Challenge -
Please reproduce the lines of the listing below exactly, leaving out the pictures.

Material provided -

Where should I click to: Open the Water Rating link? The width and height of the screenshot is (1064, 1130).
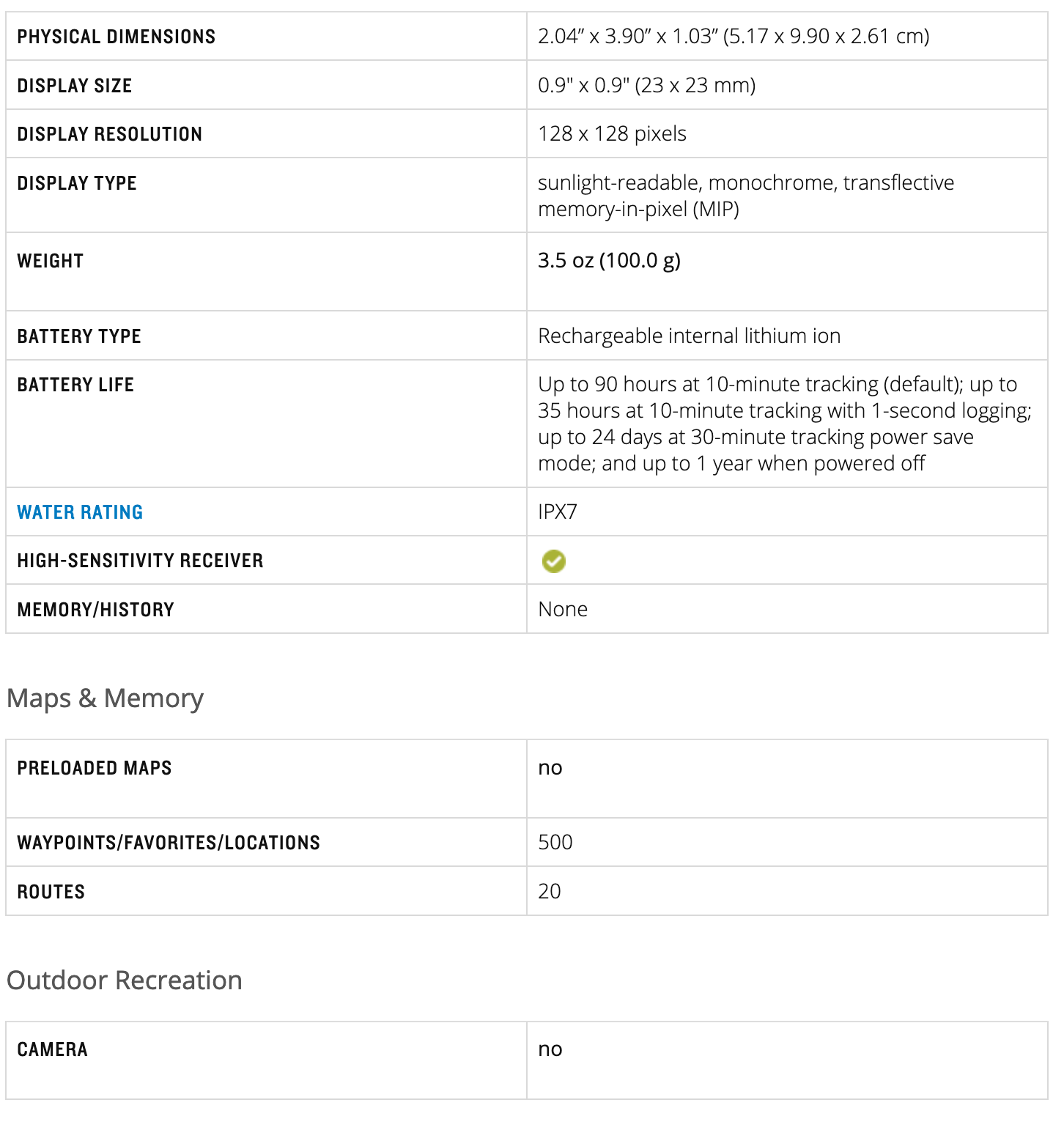(80, 512)
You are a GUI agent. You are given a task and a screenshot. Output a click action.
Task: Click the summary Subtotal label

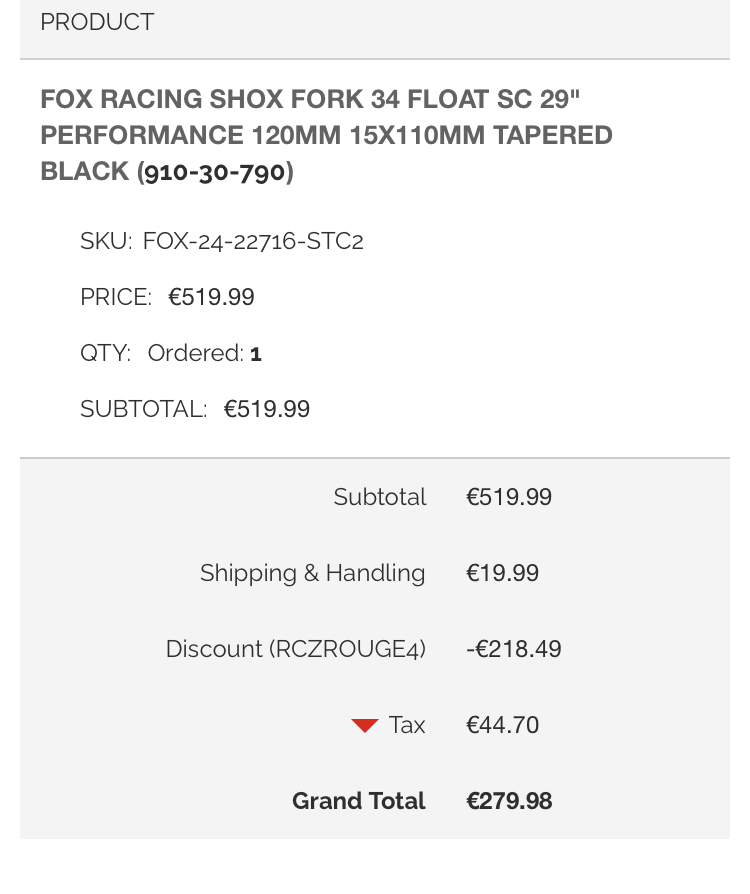(380, 497)

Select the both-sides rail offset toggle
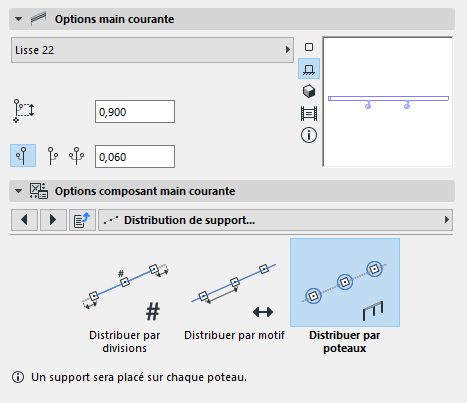(x=77, y=156)
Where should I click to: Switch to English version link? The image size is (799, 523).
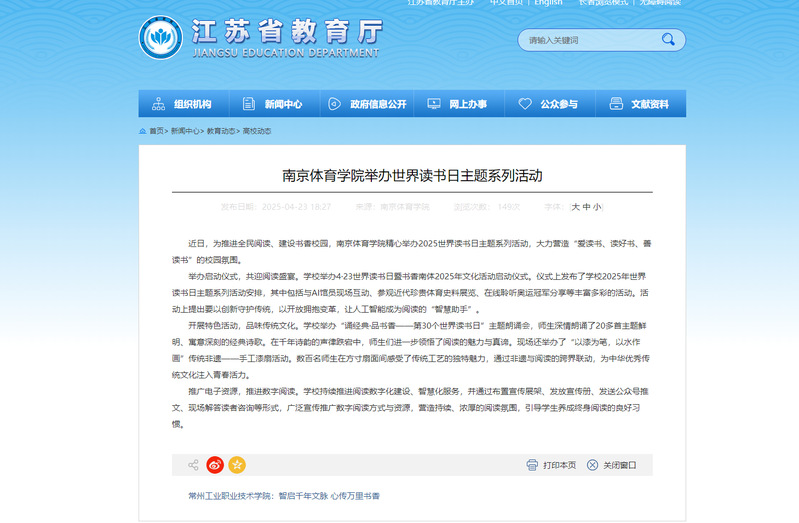pyautogui.click(x=548, y=3)
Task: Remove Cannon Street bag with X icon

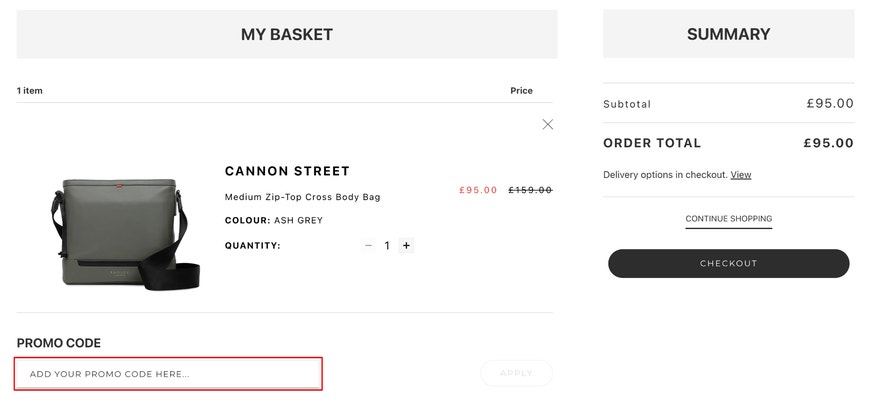Action: click(x=547, y=125)
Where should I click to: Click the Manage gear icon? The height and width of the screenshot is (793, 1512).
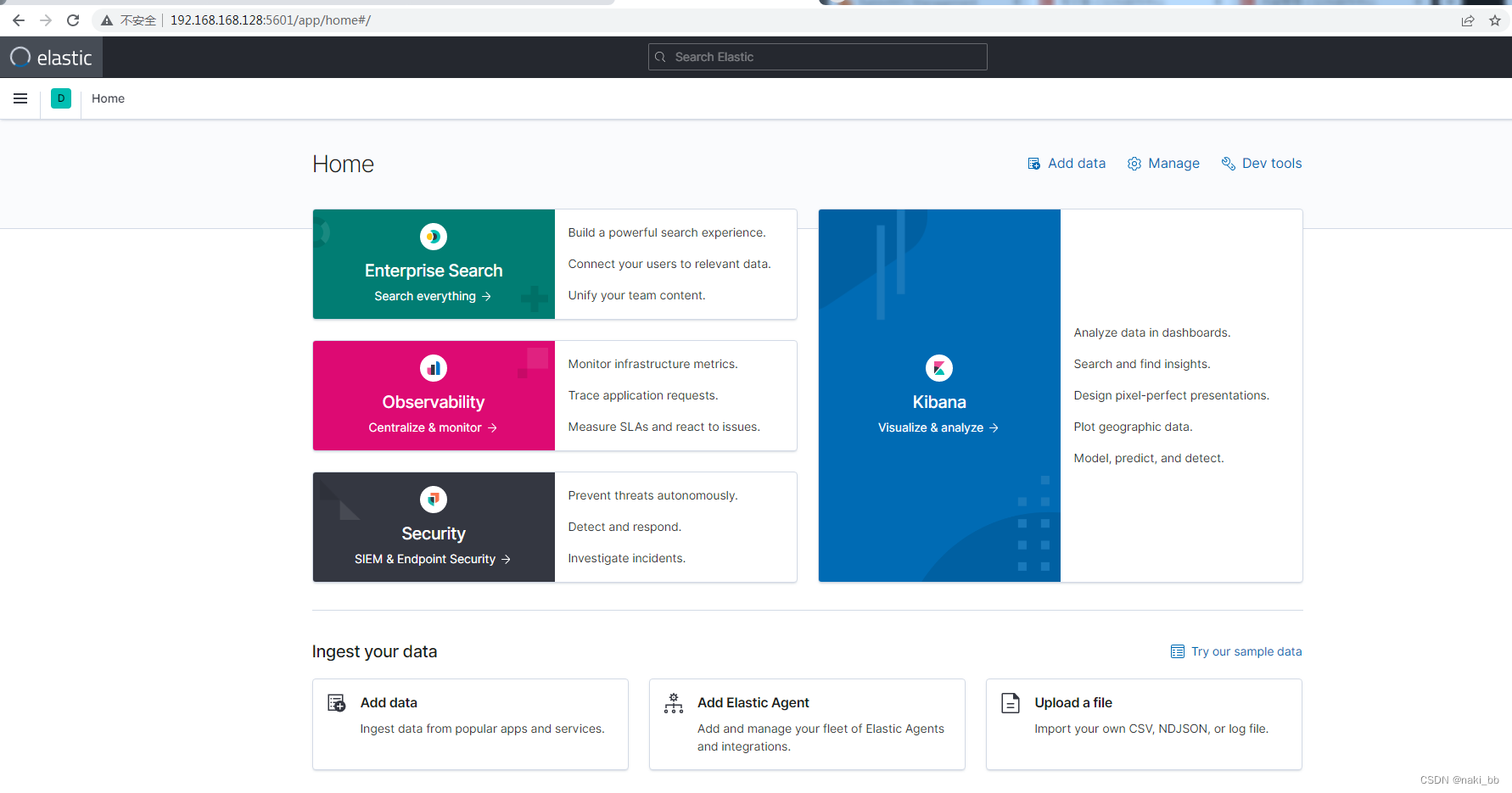1134,163
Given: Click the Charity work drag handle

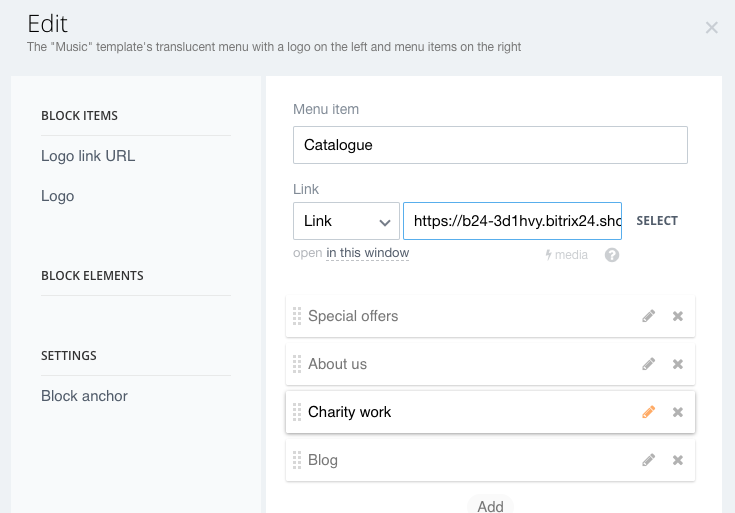Looking at the screenshot, I should [297, 412].
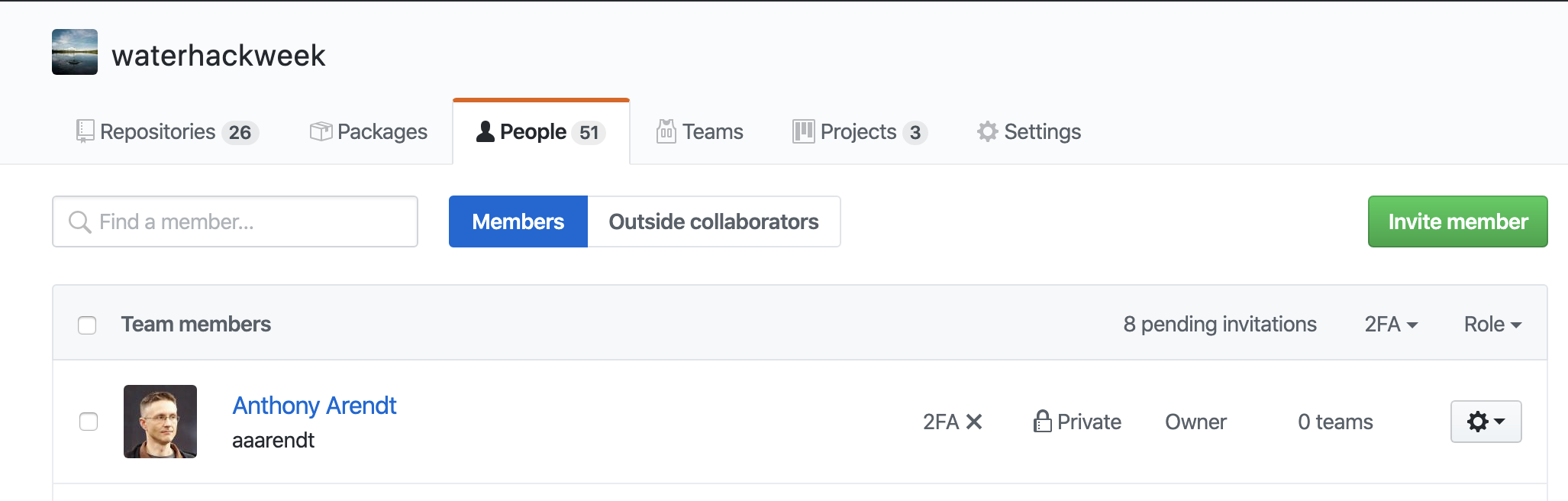The image size is (1568, 501).
Task: Click the Packages box icon
Action: 321,131
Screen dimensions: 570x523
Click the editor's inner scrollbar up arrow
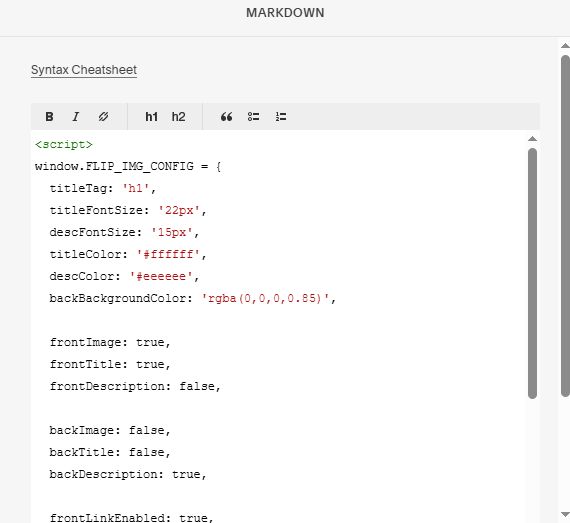coord(532,138)
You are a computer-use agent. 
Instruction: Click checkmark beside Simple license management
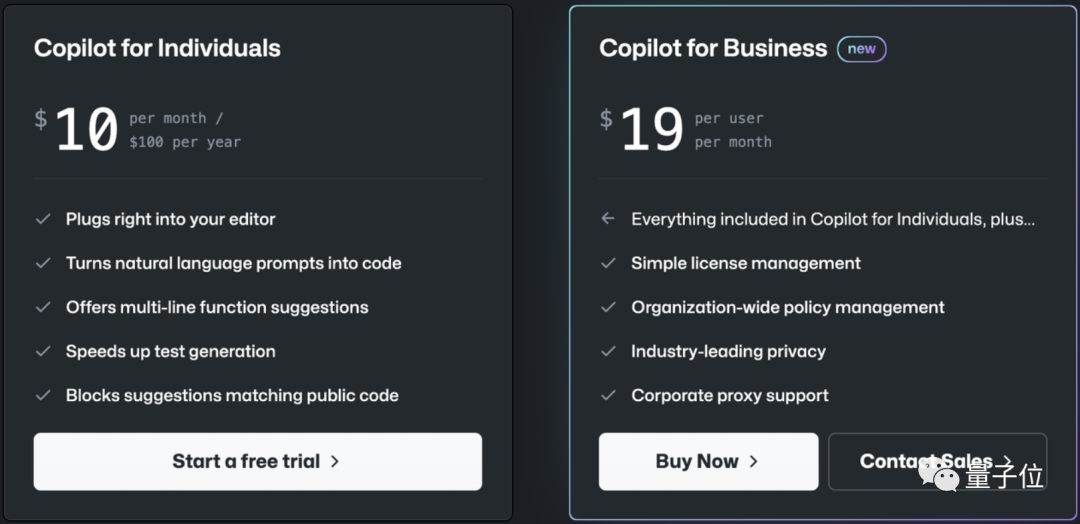pyautogui.click(x=608, y=263)
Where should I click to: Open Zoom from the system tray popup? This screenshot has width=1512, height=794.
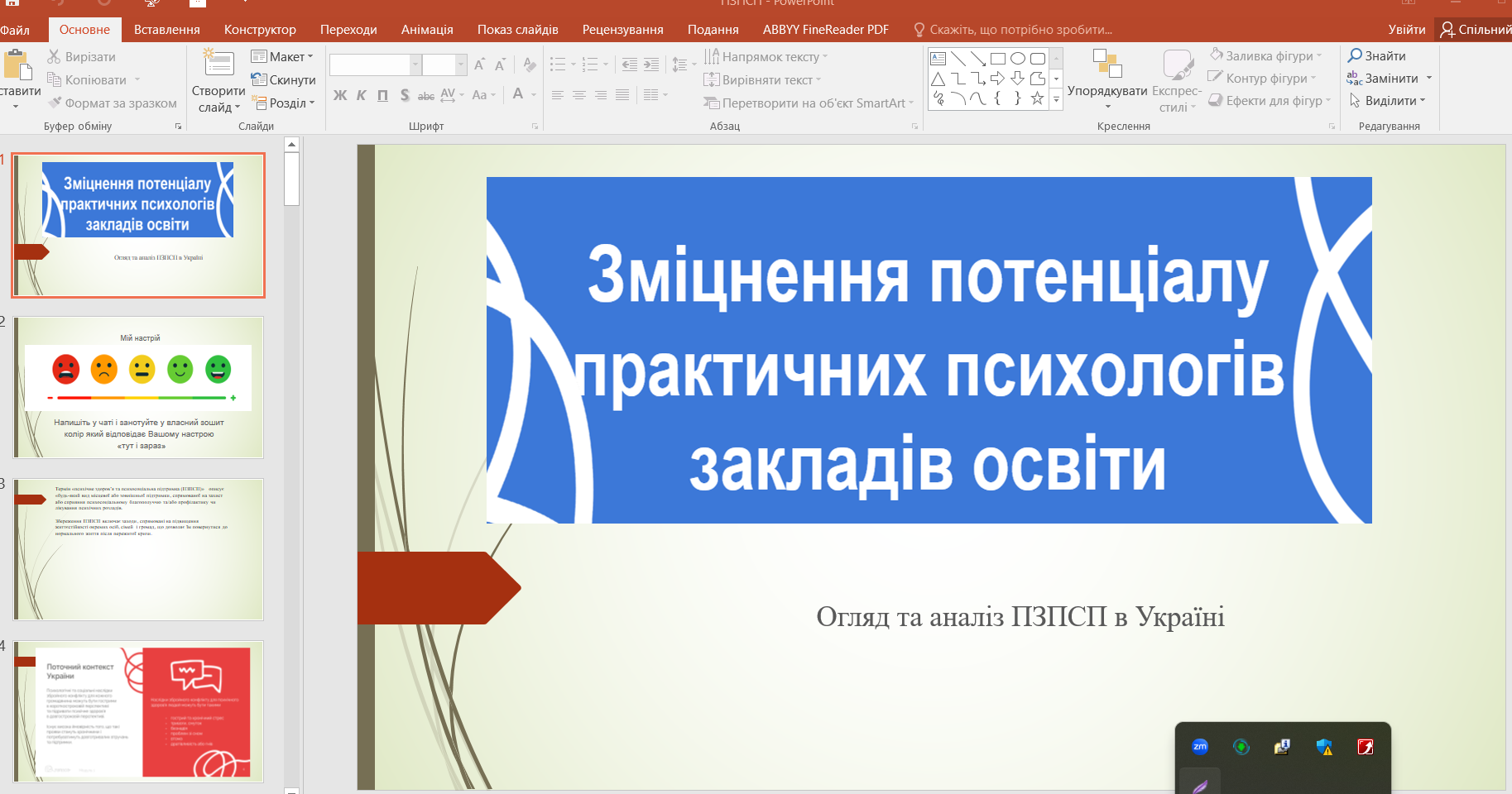(x=1200, y=747)
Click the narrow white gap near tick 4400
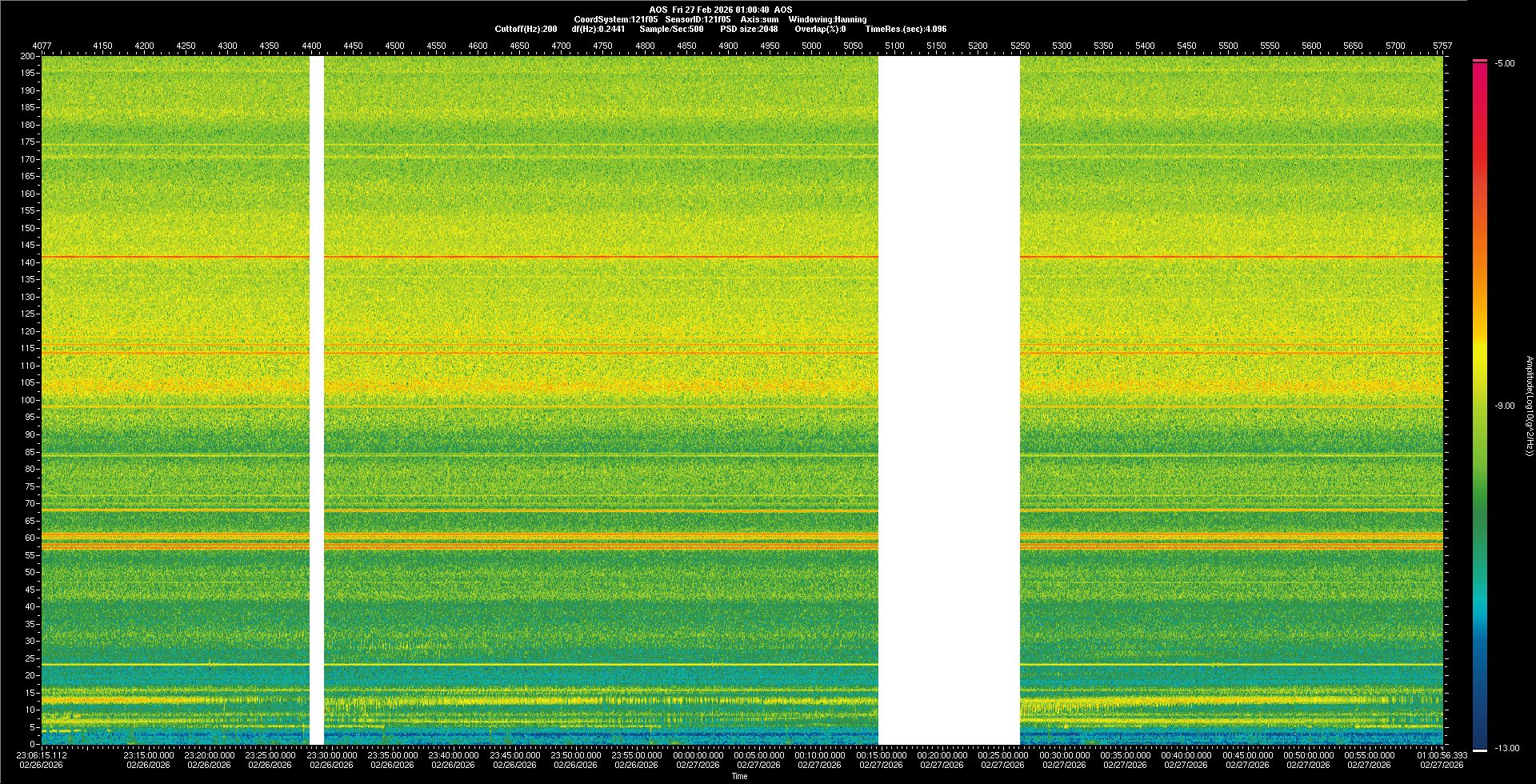The width and height of the screenshot is (1536, 784). [x=317, y=400]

Exercise response -
Where should I click to: Open the Water Rating link? The width and height of the screenshot is (1064, 1130).
(80, 512)
You are a GUI agent. You are given a task and a screenshot. Output a click action.
Task: Click the summary Subtotal label

(380, 497)

Select the both-sides rail offset toggle
(x=77, y=156)
Where should I click to: Switch to English version link? The image size is (799, 523).
pyautogui.click(x=548, y=3)
Task: Remove Cannon Street bag with X icon

Action: click(x=547, y=125)
Where should I click to: Click the Manage gear icon? The height and width of the screenshot is (793, 1512).
1134,163
Given: Click the Charity work drag handle

Looking at the screenshot, I should [297, 412].
The image size is (1568, 501).
Task: Click the Packages box icon
Action: 321,131
Screen dimensions: 570x523
Click the editor's inner scrollbar up arrow
coord(532,138)
You are a computer-use agent. 
Instruction: Click checkmark beside Simple license management
pyautogui.click(x=608, y=263)
Where should I click to: Open Zoom from the system tray popup? This screenshot has width=1512, height=794.
(x=1200, y=747)
Click the narrow white gap near tick 4400
The width and height of the screenshot is (1536, 784). [x=317, y=400]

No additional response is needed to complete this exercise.